Обычный порядок построения. Позднеримская фаланга, ставшая обычным построением линейной пехоты[630], существенно отличалась от классической греческой или македонской фаланг. Согласно Аммнану Марцеллину, опытные полководцы ставили в первую линию более сильных солдат (тяжеловооруженных), за ними — легковооруженных, потом стрелков и позади всех резервные отряды, которые должны были прийти на помощь в критическую минуту (Amm., XIV, 6, 17)[631]. Первый ряд боевого построения образовывали antepilani, или antesignani, т. е. солдаты, стоявшие перед боевыми значками (Amm., XVI, 12, 20; XIX, 6, 12). Иногда именно нм поручалось первыми атаковать противника, с тем чтобы своим примером вселить решимость в остальных бойцов и увлечь их за собой. Впрочем, данный прием использовался не во время правильного сражения, а, очевидно, лишь тогда, когда противник занимал сильно укрепленную позицию, которую необходимо было взять штурмом. Так, например, произошло в битве при Солицинии (368 г.), когда аламанны заняли горные высоты и начинать бой было поручено скутарию Сальвию и гентилу Лупицину (Amm., XXVII, 10, 12).

За антесигнанами стояли гастаты н ординарии, имевшие полный комплект тяжелого вооружения. Аммиан говорит, что в сражении они образовывали несокрушимую стену (Amm. XVI, 12, 20; ср. Veg., II, 7)[632]. В случае если дело доходило до рукопашной, именно они принимали на себя всю тяжесть вражеского удара: строились черепахой (Amm., XXXI, 7, 12; Amm., XVI, 12, 44; XXIX, 3, 48) и поражали наступавшего противника копьями, в то время как легковооруженные, стоявшие позади них, осыпали врага различными метательными снарядами (Amm., XIV, 2, 14; XVI, 12, 36; XXXI, 7, 12; XXXI, 13, 1). Последний ряд боевого порядка образовывали postsignani, которые также были тяжеловооруженными унтер-офицерами (Amm., XVI, 12, 31)[633].

Многие современные исследователи очень высоко оценивают боеспособность римской армии этого периода. Я. Ле Боэк считает возможным говорить о римском военном ренессансе, наступившем в IV столетии[634]. О. Шмитт склонен даже полагать, что римская пехота этого времени по структуре и вооружению не только удовлетворяла всем тем требованиям, которые предъявляла к ней собственная эпоха, но по своим боевым качествам может быть вполне сопоставима с византийской пехотой X столетия[635].





Рис. 70. Построение «черепахой».

Рис. И. В. Кирсанова.

Назначение резерва.
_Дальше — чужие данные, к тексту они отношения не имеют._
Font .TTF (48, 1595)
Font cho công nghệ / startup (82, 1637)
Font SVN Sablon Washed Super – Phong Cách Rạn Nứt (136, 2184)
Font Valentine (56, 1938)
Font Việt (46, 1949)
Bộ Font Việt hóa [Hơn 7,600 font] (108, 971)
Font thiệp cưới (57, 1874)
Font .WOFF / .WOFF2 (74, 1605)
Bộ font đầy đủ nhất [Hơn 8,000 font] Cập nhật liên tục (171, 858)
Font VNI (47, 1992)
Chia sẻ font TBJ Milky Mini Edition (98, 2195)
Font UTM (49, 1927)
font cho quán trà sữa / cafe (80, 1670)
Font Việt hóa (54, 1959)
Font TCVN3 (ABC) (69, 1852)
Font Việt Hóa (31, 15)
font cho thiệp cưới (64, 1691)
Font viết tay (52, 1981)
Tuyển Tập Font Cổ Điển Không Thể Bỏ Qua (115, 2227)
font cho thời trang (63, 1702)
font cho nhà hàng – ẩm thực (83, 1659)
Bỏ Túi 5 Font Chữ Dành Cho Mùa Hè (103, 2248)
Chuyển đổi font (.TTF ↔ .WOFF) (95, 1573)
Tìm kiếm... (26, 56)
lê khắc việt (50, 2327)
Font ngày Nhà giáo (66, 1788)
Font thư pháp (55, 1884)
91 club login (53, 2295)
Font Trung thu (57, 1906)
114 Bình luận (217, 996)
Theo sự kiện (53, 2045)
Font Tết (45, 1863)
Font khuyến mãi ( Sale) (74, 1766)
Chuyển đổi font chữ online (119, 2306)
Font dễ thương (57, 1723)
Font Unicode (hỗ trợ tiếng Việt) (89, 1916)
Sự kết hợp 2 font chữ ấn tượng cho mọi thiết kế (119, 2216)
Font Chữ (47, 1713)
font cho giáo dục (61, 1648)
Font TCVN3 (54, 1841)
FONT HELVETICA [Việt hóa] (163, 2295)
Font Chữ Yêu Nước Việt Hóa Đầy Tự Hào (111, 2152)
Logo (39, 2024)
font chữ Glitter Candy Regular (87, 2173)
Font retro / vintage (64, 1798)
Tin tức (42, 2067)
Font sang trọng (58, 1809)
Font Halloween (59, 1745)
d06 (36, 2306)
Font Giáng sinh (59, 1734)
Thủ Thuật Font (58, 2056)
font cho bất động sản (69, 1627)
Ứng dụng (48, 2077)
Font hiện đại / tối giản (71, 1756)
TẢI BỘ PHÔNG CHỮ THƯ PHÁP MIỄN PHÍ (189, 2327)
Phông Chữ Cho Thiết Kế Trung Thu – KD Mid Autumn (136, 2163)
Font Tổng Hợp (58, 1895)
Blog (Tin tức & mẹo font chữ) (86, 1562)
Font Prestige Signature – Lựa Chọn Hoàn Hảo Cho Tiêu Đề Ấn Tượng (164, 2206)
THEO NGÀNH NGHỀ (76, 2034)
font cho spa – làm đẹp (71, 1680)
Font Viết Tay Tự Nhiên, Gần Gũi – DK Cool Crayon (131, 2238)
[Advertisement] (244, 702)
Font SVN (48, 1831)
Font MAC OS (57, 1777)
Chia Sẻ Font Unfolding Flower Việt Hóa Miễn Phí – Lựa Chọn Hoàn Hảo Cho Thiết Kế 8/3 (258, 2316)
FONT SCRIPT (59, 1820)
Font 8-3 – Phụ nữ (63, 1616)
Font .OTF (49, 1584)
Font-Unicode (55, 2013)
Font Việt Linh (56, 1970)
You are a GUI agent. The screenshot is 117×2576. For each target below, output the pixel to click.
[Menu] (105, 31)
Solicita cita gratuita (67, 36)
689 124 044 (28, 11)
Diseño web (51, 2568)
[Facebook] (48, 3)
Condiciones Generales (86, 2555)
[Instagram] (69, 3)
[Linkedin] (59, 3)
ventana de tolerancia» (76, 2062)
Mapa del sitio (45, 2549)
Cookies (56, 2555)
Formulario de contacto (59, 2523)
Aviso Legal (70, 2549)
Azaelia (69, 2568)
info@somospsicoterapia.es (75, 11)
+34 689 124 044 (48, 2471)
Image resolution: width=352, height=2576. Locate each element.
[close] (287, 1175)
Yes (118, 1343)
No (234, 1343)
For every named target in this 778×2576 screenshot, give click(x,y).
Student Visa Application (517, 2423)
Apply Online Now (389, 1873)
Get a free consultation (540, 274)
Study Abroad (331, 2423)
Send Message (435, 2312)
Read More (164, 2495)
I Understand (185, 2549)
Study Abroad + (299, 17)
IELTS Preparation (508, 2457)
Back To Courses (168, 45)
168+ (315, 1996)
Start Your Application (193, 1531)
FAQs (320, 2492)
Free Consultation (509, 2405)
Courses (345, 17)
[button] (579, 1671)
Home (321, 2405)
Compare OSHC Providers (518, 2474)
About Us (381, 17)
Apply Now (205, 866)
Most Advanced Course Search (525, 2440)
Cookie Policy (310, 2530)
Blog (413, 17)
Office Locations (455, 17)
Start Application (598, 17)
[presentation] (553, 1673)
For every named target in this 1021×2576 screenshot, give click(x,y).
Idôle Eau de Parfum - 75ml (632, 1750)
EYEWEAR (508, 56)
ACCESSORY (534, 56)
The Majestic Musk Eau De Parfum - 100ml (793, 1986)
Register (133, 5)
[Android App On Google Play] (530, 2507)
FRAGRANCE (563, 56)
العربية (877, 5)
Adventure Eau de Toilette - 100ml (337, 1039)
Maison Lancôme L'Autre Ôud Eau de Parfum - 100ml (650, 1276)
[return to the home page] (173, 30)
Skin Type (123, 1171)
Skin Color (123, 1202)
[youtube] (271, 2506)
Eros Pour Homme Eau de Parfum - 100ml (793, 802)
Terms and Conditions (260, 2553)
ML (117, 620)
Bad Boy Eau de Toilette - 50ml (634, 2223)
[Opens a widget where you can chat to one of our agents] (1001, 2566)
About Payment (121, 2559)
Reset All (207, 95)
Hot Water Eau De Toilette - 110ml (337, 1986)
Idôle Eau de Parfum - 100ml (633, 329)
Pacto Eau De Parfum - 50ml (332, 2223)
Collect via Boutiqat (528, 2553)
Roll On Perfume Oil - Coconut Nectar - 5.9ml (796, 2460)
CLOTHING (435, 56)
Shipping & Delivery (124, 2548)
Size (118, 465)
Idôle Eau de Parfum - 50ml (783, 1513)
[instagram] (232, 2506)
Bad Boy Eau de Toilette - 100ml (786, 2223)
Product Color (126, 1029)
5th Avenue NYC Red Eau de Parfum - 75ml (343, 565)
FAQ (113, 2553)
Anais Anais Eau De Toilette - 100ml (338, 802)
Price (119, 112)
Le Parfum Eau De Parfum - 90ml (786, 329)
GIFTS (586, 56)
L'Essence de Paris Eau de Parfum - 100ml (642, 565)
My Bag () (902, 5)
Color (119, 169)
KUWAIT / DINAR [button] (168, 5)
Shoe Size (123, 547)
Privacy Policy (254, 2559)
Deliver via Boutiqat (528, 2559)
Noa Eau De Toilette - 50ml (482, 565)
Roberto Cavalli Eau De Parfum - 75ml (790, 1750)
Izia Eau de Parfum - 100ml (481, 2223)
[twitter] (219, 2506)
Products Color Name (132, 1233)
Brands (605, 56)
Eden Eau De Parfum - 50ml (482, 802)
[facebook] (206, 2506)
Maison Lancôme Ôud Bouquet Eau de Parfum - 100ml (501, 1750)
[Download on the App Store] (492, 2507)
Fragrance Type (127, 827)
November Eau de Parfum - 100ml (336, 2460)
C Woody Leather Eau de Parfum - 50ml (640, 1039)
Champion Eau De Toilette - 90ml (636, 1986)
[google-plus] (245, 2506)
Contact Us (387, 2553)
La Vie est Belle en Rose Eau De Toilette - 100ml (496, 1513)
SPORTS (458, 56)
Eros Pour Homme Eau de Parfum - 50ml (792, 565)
Нормы позднеримской тактики требовали обязательного присутствия на поле боя резервных отрядов, на наличие которых не влиял фактор численности армии. «Если у тебя нет избытка в воинах, — пишет Вегеций, лучше иметь боевой строй короче, лишь бы только в резерве у тебя было много людей». И далее: «Лучше в тылу боевого строя сохранять много отрядов в резерве, чем широко растянуть боевой строй» (Veg., III, 17; 26; пер. С. П. Кондратьева).

В качестве резервных использовали, как правило, самые надежные и боеспособные подразделения. Аммиан, например, называет отряд, стоявший в резерве римской армии а битве при Солиции, «сильнейшим» (Amm., XXXI, 7, 12)[636]. В битве при Адрианополе в резерве стояли Батавы — одна из лучших воинских частей, входивших в состав галльской армии (Amm., ХХХI, 13, 9)[637]. Вегеций советует образовывать резерв из свободных от командования офицеров — викариев, трибунов и комитов. «…Как только враг начнет наступать очень сильно, они во избежание прорыва фронта внезапно вылетают и заполняют нужные места; придав этим мужество своим, они уничтожают смелость врагов» (Veg., III, 17; пер. С. П. Кондратьева). Подобный тактический прием не был типично римским, по крайней мере в IV столетии. Вегеций утверждает, что его впервые применили спартанцы, затем карфагеняне, от которых его переняли уже римляне. Впрочем, возможно, последние заимствовали его вовсе не во времена Пунических войн, а в гораздо менее отдаленную эпоху у своих соседей-германцев. Аммиан, например, описывая битву при Аргенторате, утверждает, что первую линию римского боевого порядка аламаннам удалось прорвать благодаря натиску «отряда знатнейших», в числе которых сражались также и цари (Amm., XVI, 12, 49)[638]. Другими словами, аламанны действовали точно так же, как это предписывает Вегеций.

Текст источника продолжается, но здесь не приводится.